### WHAT THE TASK REQUIRES
Rescale the records that follow by repeating every line, requests included, with each coordinate in the answers multiplied by 0.4 and rounded to a whole number, halves rounded up. Leave the pictures out of your reply.

Text and item location entries
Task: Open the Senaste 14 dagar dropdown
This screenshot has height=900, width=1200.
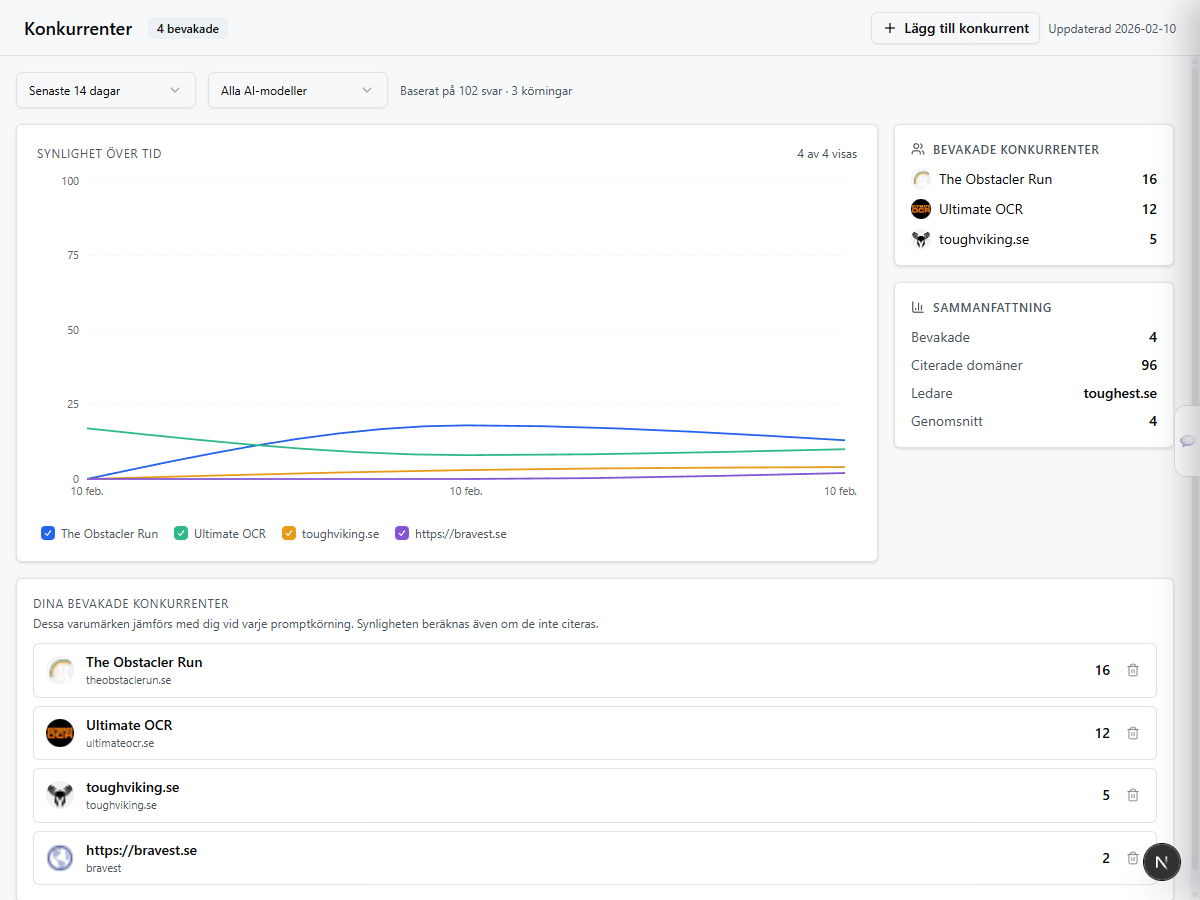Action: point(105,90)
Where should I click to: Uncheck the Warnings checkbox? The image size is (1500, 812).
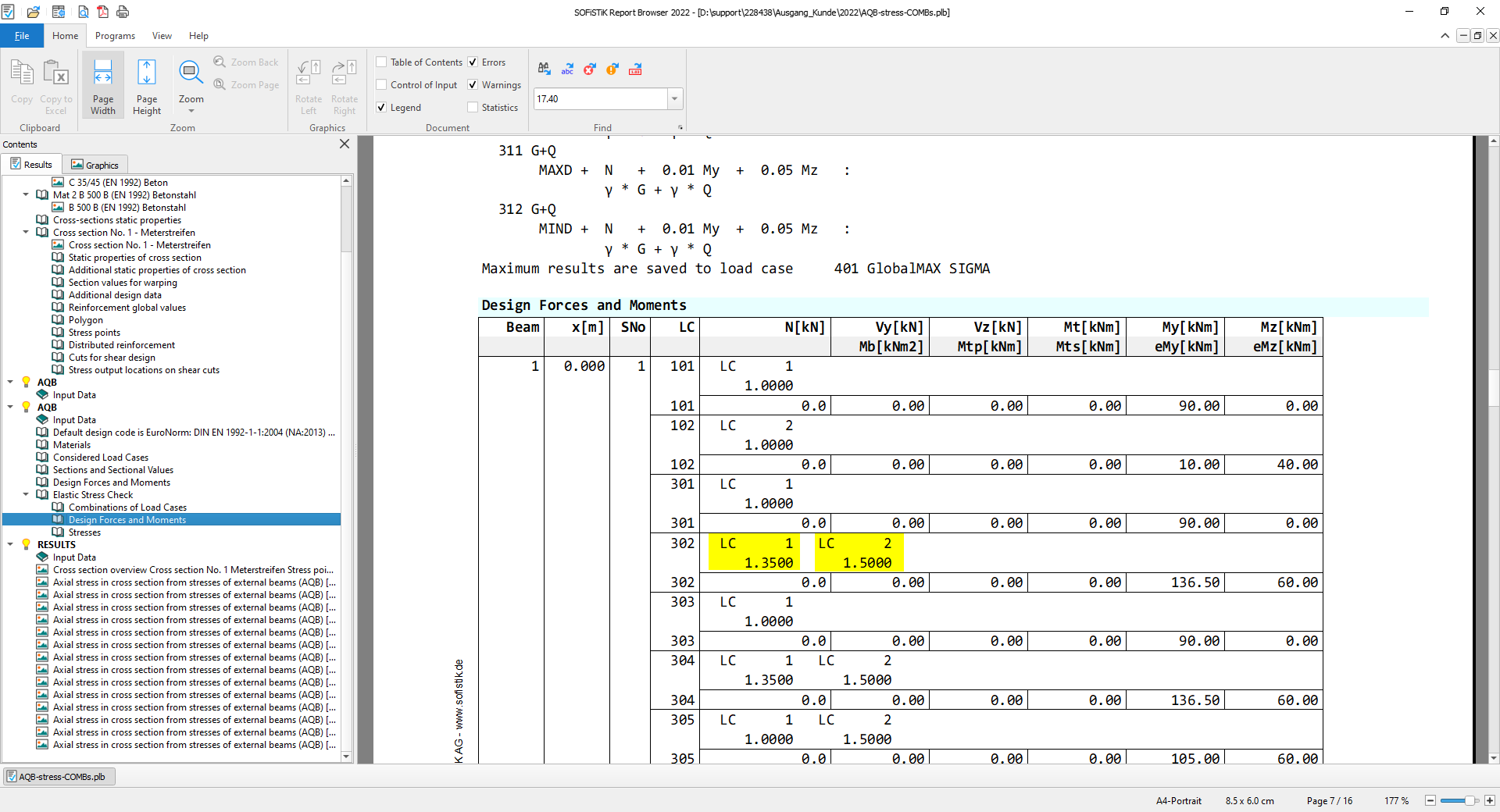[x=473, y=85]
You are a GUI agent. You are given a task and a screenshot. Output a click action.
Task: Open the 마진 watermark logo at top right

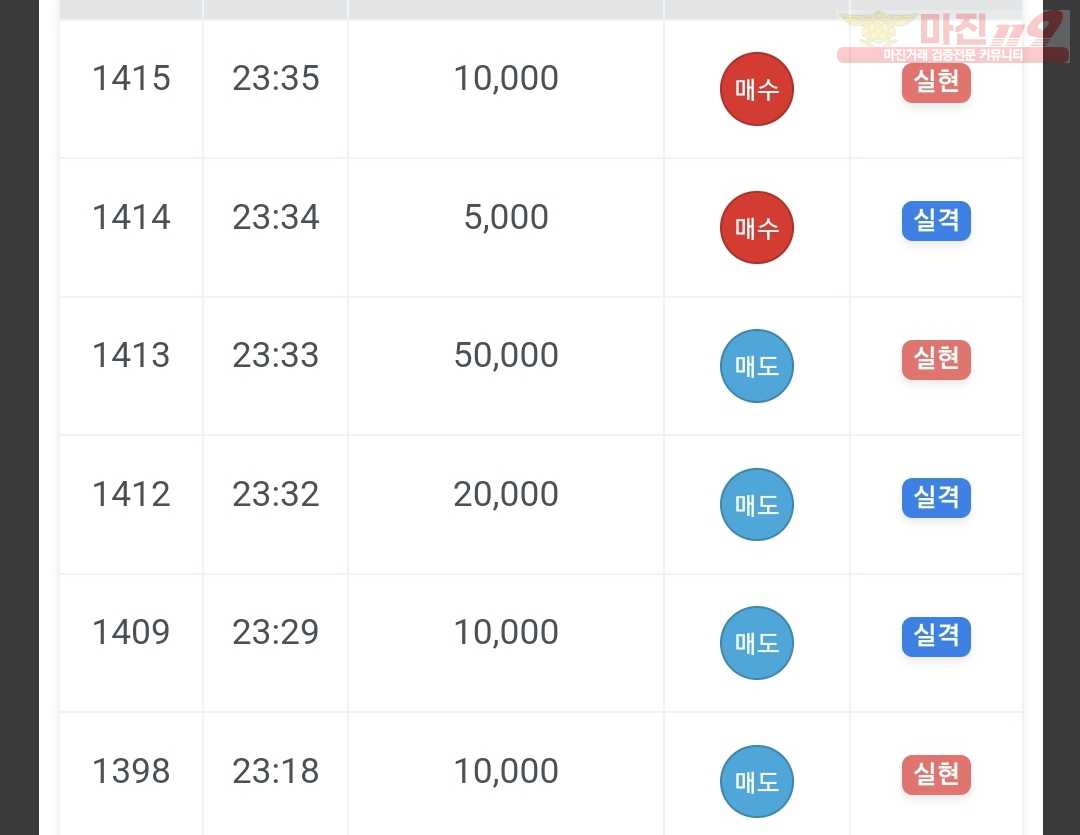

### EXPECTED ANSWER
Task: Open the Senaste 14 dagar dropdown
This screenshot has height=900, width=1200.
Action: point(42,36)
Where should I click to: Uncheck the Warnings checkbox? The image size is (1500, 812).
[x=189, y=34]
You are a GUI agent. You are given a task and a screenshot. Output a click action.
Task: Open the 마진 watermark logo at top right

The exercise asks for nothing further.